White Fence chronology
| White Fence | Is Growing Faith | Family Perfume, Vol. 1 |

= Is Growing Faith =

Is Growing Faith (also occasionally referred to as White Fence Is Growing Faith) is a 2011 album by Tim Presley under the moniker White Fence. The album was first released on January 18, 2011 through Woodist. Presley served as the album's primary artist and worked as the album's composer, engineer, and lyricist, as well as designing the album's artwork.
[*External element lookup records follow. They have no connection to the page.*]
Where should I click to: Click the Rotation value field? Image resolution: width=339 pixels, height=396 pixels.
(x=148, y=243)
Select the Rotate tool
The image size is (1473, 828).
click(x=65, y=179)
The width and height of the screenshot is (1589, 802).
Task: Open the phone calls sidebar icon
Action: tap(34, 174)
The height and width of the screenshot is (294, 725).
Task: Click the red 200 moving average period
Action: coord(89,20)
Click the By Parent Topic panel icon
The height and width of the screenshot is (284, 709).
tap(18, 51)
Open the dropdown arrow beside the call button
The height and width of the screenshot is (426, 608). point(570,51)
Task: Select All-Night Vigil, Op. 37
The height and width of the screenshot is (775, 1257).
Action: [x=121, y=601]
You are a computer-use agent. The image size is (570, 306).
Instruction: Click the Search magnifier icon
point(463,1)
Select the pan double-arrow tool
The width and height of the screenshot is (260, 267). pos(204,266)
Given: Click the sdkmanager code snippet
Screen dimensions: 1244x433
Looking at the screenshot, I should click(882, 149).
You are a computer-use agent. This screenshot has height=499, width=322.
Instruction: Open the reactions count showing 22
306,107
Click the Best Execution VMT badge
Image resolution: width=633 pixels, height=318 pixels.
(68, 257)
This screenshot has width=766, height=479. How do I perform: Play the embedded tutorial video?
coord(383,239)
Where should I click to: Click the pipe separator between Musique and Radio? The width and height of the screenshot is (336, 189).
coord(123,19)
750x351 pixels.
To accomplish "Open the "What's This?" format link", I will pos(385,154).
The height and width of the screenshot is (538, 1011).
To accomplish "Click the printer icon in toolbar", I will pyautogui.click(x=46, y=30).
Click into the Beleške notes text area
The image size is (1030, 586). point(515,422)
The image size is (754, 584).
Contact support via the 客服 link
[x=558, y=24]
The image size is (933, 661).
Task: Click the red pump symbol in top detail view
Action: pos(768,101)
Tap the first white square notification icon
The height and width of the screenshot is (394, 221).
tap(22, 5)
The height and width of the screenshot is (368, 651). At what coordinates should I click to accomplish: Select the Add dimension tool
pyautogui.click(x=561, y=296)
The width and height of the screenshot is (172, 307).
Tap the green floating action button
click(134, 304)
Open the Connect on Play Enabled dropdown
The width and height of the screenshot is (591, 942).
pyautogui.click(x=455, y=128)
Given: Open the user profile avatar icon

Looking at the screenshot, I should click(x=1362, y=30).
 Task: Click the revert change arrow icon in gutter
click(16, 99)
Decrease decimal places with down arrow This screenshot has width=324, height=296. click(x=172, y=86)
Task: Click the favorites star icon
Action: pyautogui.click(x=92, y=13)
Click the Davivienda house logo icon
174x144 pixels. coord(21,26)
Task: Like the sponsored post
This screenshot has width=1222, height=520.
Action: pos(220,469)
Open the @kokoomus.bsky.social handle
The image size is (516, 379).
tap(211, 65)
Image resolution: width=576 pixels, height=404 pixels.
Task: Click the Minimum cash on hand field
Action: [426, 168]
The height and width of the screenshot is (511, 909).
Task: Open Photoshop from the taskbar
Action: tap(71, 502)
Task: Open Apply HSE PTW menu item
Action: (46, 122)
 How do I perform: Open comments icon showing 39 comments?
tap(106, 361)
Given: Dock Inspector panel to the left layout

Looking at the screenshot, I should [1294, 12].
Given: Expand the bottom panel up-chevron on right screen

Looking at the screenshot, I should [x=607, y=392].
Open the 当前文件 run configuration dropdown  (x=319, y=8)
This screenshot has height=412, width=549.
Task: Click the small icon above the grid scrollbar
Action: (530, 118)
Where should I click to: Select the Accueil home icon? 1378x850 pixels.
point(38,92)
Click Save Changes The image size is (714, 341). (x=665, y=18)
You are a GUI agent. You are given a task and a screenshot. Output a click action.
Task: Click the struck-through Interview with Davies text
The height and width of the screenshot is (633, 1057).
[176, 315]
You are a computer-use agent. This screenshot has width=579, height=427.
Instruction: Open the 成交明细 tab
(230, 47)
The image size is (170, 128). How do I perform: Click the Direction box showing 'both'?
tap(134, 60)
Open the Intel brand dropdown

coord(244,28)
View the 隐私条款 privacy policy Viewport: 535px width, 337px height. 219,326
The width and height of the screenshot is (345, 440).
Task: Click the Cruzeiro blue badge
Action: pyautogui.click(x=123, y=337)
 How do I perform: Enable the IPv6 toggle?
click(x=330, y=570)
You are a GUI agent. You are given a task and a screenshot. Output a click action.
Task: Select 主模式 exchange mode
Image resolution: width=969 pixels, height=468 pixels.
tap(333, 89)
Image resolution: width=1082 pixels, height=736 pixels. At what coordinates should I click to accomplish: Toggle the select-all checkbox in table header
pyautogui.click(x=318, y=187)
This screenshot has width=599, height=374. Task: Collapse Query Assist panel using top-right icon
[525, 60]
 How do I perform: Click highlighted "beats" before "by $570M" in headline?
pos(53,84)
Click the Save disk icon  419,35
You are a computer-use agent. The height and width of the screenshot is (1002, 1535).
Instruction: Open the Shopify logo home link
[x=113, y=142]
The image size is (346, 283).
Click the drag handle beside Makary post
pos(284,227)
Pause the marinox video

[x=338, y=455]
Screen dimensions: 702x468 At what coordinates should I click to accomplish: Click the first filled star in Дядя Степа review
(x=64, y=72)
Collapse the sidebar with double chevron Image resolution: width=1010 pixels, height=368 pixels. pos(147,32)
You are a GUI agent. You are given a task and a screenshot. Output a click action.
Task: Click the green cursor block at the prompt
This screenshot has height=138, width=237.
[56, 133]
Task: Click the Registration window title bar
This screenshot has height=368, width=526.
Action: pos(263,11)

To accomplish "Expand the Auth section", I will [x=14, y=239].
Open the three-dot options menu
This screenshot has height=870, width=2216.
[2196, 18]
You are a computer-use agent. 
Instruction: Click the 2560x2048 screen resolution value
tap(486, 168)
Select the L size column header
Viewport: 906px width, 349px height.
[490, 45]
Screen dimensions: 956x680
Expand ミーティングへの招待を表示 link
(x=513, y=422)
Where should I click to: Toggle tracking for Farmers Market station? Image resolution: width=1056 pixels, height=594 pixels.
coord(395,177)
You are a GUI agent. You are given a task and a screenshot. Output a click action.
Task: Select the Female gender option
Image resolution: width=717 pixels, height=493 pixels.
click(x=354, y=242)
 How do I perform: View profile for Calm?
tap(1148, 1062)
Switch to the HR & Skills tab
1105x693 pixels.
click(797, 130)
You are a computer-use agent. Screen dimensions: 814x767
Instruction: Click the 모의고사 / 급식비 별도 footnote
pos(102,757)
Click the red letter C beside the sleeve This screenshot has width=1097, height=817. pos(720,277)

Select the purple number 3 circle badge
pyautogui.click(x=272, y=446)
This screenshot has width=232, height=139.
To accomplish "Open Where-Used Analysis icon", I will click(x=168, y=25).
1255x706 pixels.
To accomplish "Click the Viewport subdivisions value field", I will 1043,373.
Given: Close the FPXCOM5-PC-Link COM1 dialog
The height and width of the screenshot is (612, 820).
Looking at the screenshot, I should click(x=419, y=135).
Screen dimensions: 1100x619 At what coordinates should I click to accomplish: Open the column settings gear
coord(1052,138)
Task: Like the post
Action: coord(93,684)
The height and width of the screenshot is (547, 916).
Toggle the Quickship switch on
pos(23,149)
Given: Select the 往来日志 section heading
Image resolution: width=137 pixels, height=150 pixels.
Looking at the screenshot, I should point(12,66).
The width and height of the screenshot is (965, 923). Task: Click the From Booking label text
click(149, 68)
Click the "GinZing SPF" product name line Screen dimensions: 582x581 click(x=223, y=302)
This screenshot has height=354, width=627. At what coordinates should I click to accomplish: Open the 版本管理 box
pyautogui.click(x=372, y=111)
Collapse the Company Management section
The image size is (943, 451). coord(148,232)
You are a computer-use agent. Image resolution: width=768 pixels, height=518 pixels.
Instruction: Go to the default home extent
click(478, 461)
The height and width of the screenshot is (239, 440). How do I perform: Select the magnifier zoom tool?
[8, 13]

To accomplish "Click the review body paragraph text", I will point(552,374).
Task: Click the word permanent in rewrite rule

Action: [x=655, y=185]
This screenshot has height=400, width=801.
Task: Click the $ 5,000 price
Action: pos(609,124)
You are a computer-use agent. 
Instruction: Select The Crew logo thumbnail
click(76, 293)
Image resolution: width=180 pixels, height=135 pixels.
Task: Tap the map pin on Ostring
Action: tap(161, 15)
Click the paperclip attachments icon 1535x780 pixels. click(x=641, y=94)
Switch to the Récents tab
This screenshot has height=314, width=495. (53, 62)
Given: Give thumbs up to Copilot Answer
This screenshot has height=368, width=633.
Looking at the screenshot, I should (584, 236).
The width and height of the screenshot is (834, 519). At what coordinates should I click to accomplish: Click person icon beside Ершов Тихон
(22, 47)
Some vocals were performed by Emily Sills.

==Track listing==

| No. | Title | Writer(s) | Length |
|---|---|---|---|
| 1. | "And by Always" | Tim Presley | 3:44 |
| 2. | "Growing Faith" | Tim Presley | 2:29 |
| 3. | "Sticky Fruitman Has Faith" | Tim Presley | 3:10 |
| 4. | "Your Last Friend Alive" | Tim Presley | 2:51 |
| 5. | "Enthusiasm" | Tim Presley | 3:11 |
| 6. | "A Pearl Is Not a Diamond" | Tim Presley | 2:22 |
| 7. | "Tumble, Lies & Honesty" | Tim Presley | 3:26 |
| 8. | "Lilian (Won't You Play Drums?)" | Tim Presley | 2:24 |
| 9. | "Get That Heart" | Tim Presley | 3:05 |
| 10. | "Harness" | Tim Presley | 2:11 |
| 11. | "Stranger Things Have Happenend" | Tim Presley | 2:44 |
| 12. | "Body Cold" | Tim Presley | 1:50 |
| 13. | "The Mexican Twins/Life Is... Too $hort" | Tim Presley | 3:31 |
| 14. | "Art Investor Collector" | Tim Presley | 2:25 |
| 15. | "When There Is No Crowd" | Tim Presley | 3:49 |
| 16. | "You Can't Put Your Arms Around a Memory" (Written by) | Johnny Thunders | 3:16 |

==Reception==
Critical reception for Is Growing Faith has been mixed to positive and the album currently holds a rating of 71 on Metacritic, based upon 7 reviews. Allmusic praised the album as a whole and remarked that it was "a good jumping-off spot for further psychedelic discovery". Pitchfork Media also rated the album favorably and gave it an overall score of 7.4.